Political Parties and Political Participation: The government did not recognize any political parties or allow their formation, although no formal law bans political parties. National Assembly candidates must nominate themselves as individuals. Well-organized, unofficial blocs operated as political groupings, and MPs formed loose alliances. The law prohibits primaries during elections, but some tribes continue to hold unofficial primaries to select candidates for the National Assembly elections. In June the National Assembly amended the election law to bar those convicted of insulting His Highness the Amir and Islam from running for elected office. Voters register to vote every February upon reaching the voting age of 21. Prosecutors and judges from the Ministry of Justice supervise election stations. Women prosecutors served as supervisors for the first time during the 2016 elections.
Participation of Women and Minorities: Although women gained the right to vote in 2005, they still faced cultural and social barriers to political participation. For example, some tribal leaders have successfully excluded women from participating in local and national elections by banning them from being considered in unofficial tribal primaries. In the 2016 elections, 15 women filed candidate applications. One candidate withdrew resulting in 14 women standing for election with one woman successfully winning a seat. Women voted at a higher rate than men, having registered at 52.4 percent versus 47.6 percent.
Section 4. Corruption and lack of transparency in government
The law mandates criminal penalties for corruption by government officials, but the government did not implement the law effectively. Government observers believed officials engaged in corrupt practices with impunity. There were numerous reports of government corruption during the year.

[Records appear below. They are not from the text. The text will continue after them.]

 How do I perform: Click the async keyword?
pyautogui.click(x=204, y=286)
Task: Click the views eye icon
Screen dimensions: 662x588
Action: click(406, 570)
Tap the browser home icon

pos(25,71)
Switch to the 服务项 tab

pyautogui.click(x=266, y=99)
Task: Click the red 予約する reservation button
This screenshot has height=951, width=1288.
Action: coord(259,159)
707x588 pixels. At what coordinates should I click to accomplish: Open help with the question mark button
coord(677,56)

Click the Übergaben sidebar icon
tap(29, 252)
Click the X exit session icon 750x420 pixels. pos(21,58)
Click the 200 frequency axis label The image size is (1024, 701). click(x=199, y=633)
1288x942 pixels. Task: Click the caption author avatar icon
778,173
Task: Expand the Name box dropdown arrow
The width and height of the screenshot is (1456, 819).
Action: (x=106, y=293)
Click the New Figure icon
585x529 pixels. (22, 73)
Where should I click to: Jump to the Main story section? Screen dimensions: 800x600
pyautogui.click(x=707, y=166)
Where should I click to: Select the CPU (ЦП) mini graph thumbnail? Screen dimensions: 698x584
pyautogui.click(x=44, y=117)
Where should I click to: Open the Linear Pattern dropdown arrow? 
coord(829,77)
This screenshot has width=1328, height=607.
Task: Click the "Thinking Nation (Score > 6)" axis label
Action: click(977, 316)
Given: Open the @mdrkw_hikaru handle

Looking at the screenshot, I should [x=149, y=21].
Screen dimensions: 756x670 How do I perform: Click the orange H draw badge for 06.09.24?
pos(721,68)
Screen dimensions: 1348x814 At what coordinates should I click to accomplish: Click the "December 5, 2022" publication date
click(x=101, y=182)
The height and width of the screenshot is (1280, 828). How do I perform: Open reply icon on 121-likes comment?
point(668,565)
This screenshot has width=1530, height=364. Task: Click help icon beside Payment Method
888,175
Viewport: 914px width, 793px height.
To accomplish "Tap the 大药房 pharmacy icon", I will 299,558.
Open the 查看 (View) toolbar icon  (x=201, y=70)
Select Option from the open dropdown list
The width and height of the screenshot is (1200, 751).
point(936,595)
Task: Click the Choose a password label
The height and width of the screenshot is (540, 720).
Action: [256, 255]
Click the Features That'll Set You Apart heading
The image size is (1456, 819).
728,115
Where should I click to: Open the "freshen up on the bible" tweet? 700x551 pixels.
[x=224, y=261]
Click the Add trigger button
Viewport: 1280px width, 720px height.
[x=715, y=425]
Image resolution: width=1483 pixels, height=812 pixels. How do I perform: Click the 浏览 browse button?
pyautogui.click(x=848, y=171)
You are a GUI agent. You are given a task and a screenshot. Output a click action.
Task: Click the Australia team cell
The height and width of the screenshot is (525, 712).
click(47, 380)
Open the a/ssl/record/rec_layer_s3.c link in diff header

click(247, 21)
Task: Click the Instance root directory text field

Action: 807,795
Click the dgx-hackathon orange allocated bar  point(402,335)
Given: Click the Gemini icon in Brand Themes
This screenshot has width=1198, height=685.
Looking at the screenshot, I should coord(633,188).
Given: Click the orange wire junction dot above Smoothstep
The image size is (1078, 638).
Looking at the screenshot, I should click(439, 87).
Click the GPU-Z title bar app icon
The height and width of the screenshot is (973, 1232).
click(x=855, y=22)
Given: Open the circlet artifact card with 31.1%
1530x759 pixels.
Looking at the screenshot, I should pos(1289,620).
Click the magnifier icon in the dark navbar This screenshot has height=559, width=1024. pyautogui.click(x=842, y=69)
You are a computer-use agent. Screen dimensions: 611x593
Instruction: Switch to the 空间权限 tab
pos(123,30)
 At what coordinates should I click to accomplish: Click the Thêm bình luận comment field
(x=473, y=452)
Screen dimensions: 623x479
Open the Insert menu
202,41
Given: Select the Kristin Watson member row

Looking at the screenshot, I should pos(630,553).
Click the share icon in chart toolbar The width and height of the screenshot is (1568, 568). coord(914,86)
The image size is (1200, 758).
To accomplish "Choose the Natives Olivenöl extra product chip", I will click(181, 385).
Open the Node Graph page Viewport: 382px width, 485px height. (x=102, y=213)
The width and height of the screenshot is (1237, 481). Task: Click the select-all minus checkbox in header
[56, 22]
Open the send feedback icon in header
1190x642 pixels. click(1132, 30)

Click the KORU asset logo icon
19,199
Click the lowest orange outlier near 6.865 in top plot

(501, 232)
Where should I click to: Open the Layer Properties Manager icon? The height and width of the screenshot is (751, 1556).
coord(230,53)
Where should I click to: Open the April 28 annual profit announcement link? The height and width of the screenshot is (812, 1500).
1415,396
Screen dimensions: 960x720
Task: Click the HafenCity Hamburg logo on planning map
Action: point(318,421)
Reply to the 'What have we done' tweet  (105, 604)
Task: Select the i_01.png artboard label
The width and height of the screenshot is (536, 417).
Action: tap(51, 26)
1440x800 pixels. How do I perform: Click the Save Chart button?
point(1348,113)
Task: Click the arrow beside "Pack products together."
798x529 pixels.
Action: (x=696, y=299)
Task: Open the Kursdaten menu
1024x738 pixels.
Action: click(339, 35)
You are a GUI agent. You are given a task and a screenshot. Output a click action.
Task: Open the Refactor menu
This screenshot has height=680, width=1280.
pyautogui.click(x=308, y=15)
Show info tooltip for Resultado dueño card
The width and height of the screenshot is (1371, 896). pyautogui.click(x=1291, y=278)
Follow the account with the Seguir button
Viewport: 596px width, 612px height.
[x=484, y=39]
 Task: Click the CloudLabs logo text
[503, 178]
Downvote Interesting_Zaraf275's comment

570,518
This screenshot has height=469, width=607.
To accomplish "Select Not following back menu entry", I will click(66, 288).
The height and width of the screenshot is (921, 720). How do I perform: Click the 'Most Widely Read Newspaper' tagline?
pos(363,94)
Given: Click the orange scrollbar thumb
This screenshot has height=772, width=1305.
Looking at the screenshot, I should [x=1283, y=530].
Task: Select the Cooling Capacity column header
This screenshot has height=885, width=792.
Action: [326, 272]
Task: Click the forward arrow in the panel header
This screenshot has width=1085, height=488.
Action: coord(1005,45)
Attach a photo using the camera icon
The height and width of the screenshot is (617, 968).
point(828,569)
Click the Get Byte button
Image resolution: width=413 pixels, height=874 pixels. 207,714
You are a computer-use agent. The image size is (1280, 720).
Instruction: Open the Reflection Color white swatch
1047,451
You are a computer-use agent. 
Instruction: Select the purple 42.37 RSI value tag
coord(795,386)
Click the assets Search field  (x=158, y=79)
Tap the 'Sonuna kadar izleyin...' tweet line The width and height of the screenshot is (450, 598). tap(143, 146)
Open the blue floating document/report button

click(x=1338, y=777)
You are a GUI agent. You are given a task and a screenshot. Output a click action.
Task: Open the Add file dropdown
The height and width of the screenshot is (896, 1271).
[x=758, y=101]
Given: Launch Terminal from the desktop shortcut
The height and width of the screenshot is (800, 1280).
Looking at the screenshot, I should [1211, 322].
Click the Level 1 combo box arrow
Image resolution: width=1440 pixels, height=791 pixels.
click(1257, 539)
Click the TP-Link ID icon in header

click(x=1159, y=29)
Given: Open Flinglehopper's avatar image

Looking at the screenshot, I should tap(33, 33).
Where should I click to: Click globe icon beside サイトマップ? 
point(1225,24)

There were many reports that individuals had to pay intermediaries to receive routine government services. Police corruption was a problem, especially when one party to a dispute had a personal relationship with a police official involved in a case. Widespread reports indicated that police favored citizens over noncitizens. There were several reports of corruption in the procurement and bidding processes for lucrative government contracts.
Media and government officials reported cases of widespread, visa-related corruption, namely selling visas or visa fraud, at the Ministry of Social Affairs and Labor and Ministry of Interior. According to a study conducted by the Research and Studies Sector at the National Assembly, 73 percent of marginal workers were victims of visa traders. The study criticized the government for failure to curb this illegal trade and bring perpetrators to justice. The study stated that in 2014, 40,000 marginal workers were brought into the country based on 1,000 false commercial licenses.
Financial Disclosure: In November 2016 government officials began filing financial disclosure statements with the ACA after the law came into effect. Approximately 10,000 officials are required to submit this disclosure, and 9,730 officials have complied with the law.
Section 5. Governmental attitude regarding international and nongovernmental investigation of alleged abuses of human rights
The government imposed some limits on the operations of domestic and international human rights groups. A number of domestic and international human rights groups generally operated with limited restrictions, investigating and publishing their findings on human rights cases. The law permits the existence of NGOs, but the government continued to deny registration to some. NGOs may not engage in political activity or encourage sectarianism.
Government Human Rights Bodies: The National Assembly’s Human Rights Committee, which operated independently of the government, is an advisory body that primarily hears individual complaints of human rights abuses and worked with the plaintiff and relevant stakeholders to reach a mutual settlement. The committee visited the Central Prison and the central deportation center throughout the year to review overcrowding, prison and detainee treatment, and the condition of both facilities. The committee had adequate resources and was considered effective.
SECTION 6. Discrimination, Societal Abuses, and Trafficking In Persons
Rape and Domestic Violence: Rape carries a maximum penalty of death, which the courts occasionally imposed for the crime; spousal rape and domestic violence are not considered crimes. Authorities did not effectively enforce laws against rape. Violence against women continued to be a problem. The penal code allows for a rapist to elude punishment on the condition that he marry his victim and her guardian consents that the perpetrator not be punished. There were reports alleging that some police stations did not take seriously reports by both citizens and noncitizens of rape and domestic violence.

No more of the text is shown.